◆ **Records to process**:
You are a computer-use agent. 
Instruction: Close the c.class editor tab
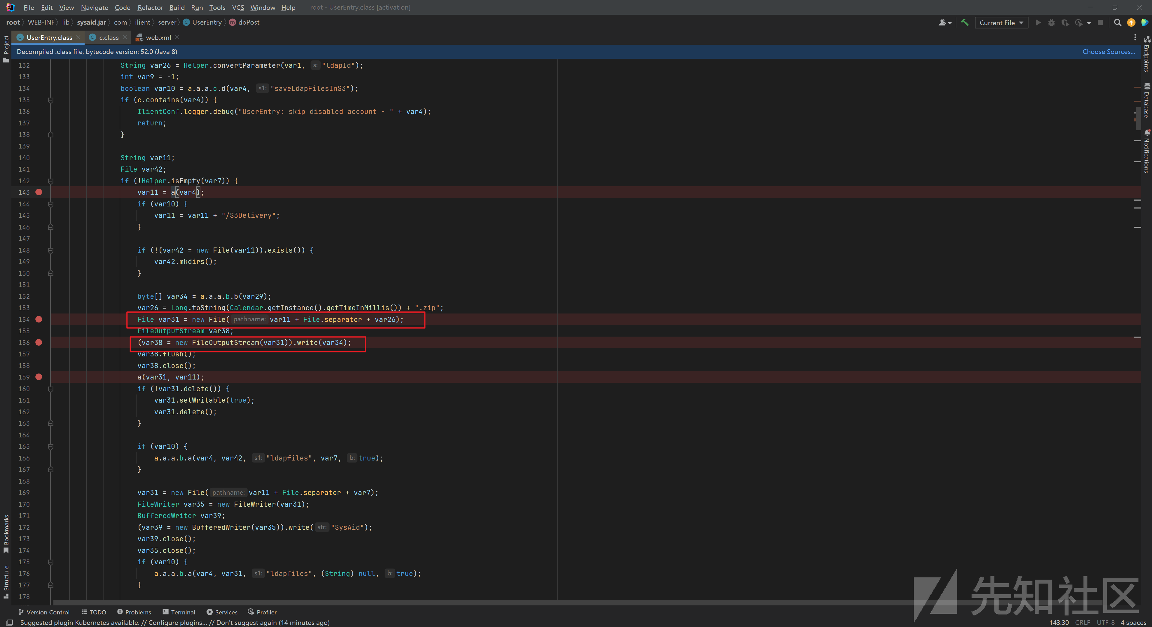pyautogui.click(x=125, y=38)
--
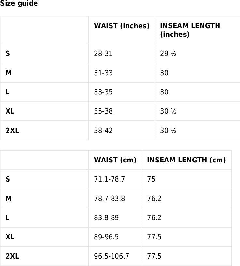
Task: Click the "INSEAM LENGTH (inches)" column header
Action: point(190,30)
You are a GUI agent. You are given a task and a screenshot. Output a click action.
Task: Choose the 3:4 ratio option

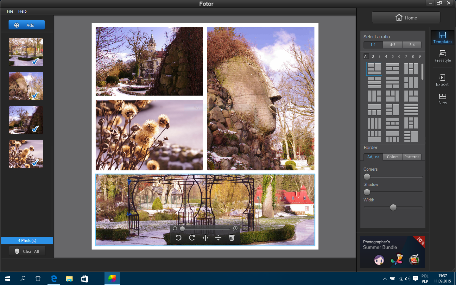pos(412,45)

◆ **What the task asks**:
Swap "editor tab" for "editor window" in the rows from the line containing "You are a computer-use agent." through the line containing "pyautogui.click(x=125, y=38)", and give those lines again with nothing else changed. Leave the pictures out.

◆ **Completed task**:
You are a computer-use agent. 
Instruction: Close the c.class editor window
pyautogui.click(x=125, y=38)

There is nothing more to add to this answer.